3D bioprinting to be tested in agricultural research

3D bioprinting to be tested in agricultural research

Imitating nature in laboratories and manufacturing leaves, seeds, and even more complex structures of plants, animals or microorganisms could soon become a reality at Embrapa Genetic Resources and Biotechnology’s Laboratory of Nanobiotechnology (LNANO), in Brasília, DF, Brazil. The recent approval of a project, as well as other related activities, will enable researchers to test biological activities in three-dimensional environments, that is, closer to reality.

The project leader, the Embrapa researcher Luciano Paolino da Silva explains that the  technique used is called 3D bioprinting, a variant of 3D printing, a method to manufacture solid objects from a digital file containing spatial information and dimensional coordinates. The team intends to use the 3D bioprinting technology to create valid models and to test nanomaterials produced from biomolecules obtained from agricultural and forestry industry waste. 
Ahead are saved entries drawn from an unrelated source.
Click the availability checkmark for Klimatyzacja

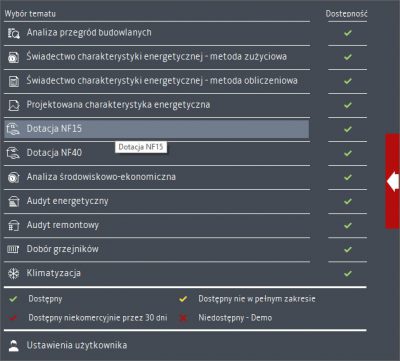tap(348, 273)
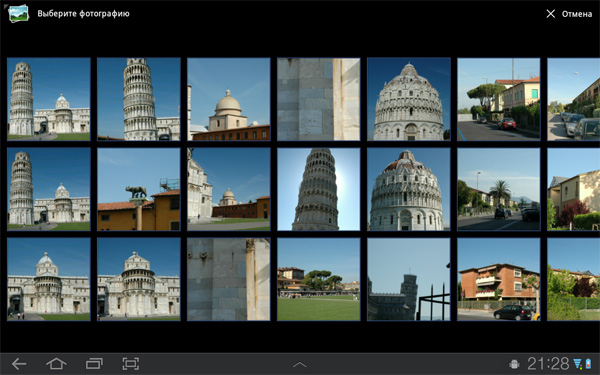Select the wolf statue photo
The width and height of the screenshot is (600, 375).
tap(139, 189)
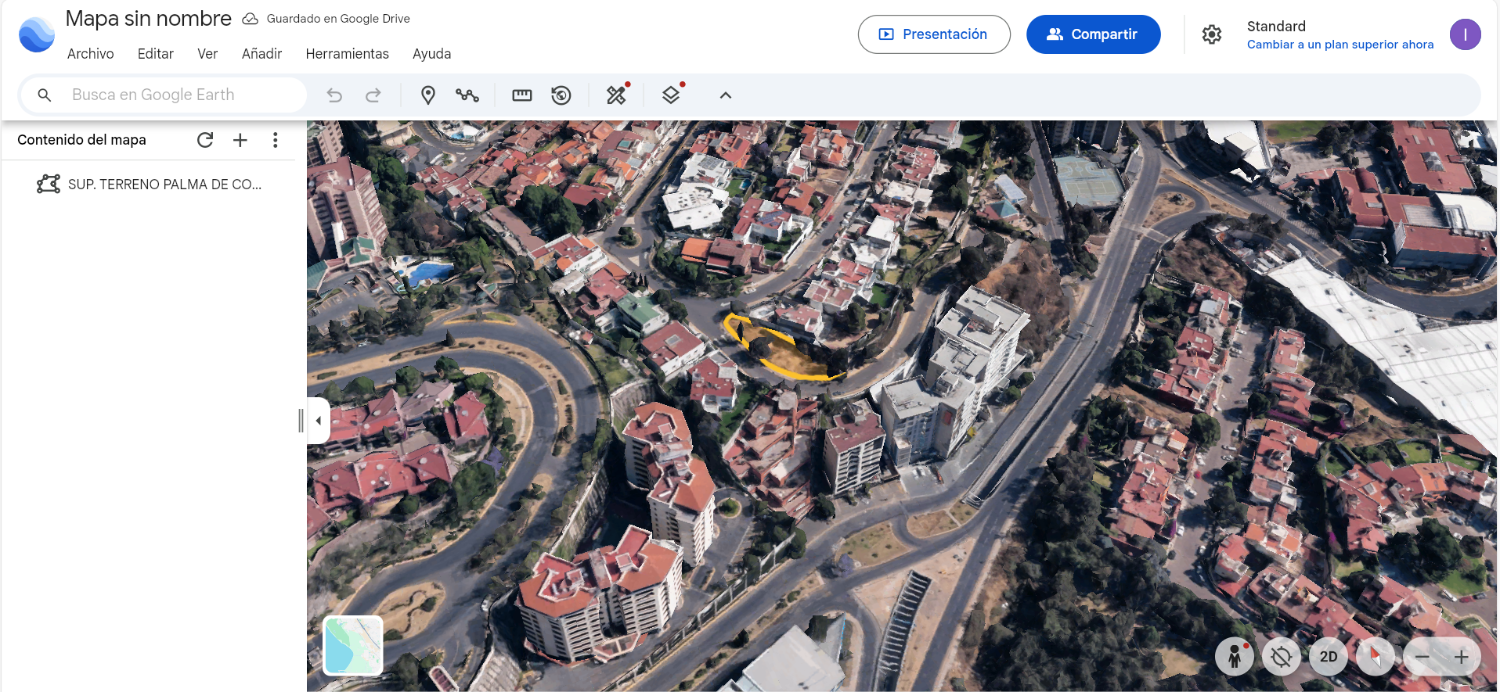
Task: Open the Archivo menu
Action: [90, 54]
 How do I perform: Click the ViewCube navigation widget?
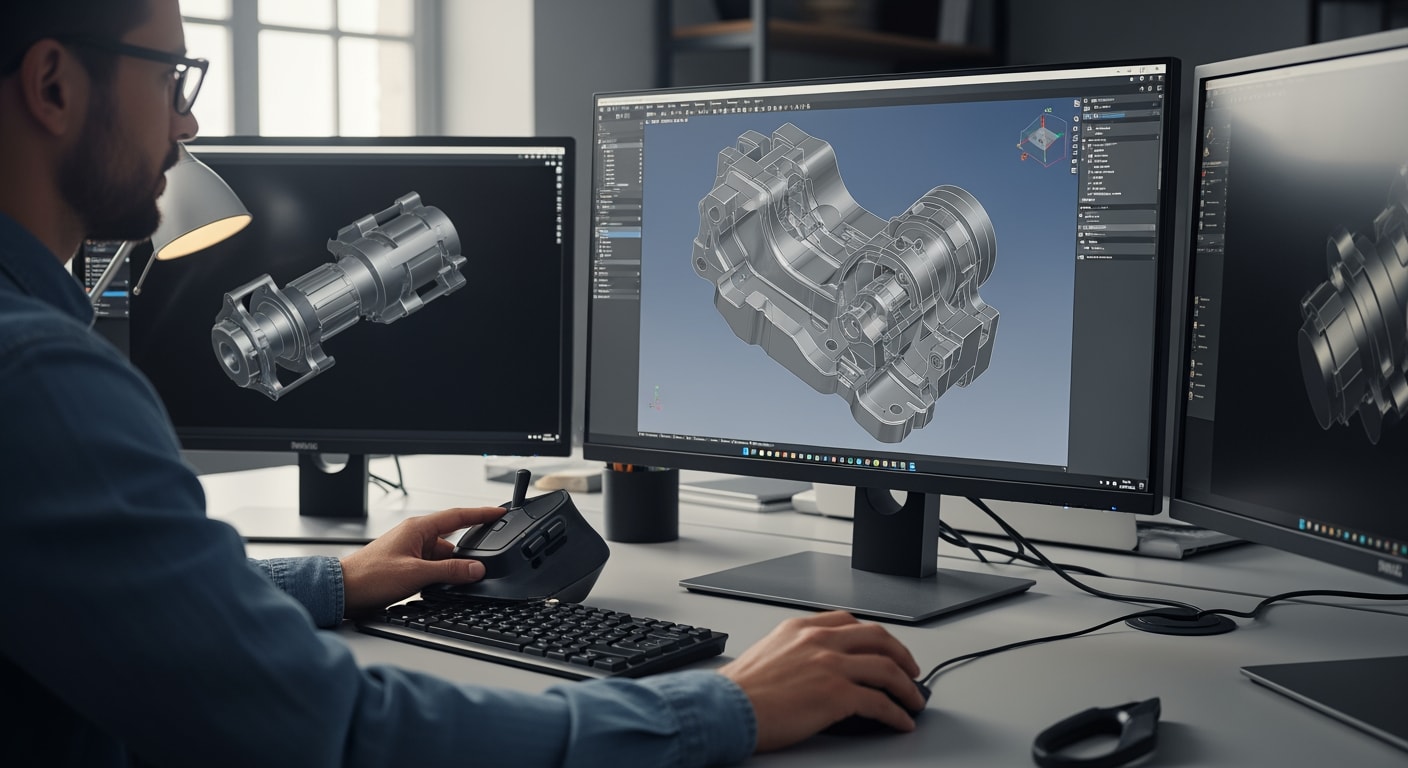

The creation of a 3D-printed structure is a relatively simple process and consists in depositing successive layers of a given material, such as metal, resin or polymers, until the object is ready. With 3D bioprinting, the difference is that the materials used are biological components like biomolecules and cells.

The technique is one of the most recent innovations in the field of biotechnology and synthetic biology, and the experience to be developed at LNANO will be a pioneering one in Brazil, Luciano Paolino asserts. “In traditional cultures, the cells are deposited on culture dishes in plain layers (2D), forming a single layer on which biological activity tests can be performed. With 3D bioprinting it will be possible to reproduce some of the three-dimensional conditions of livings beings”, explains the researcher.

According to Paolino, in the traditional cultures, the cells are generally presented in a disorganized arrangement, since they are outside their real space environment. In many cases, there is success at the in vitro stages and, at the time of the in vivo tests, the research shows flaws.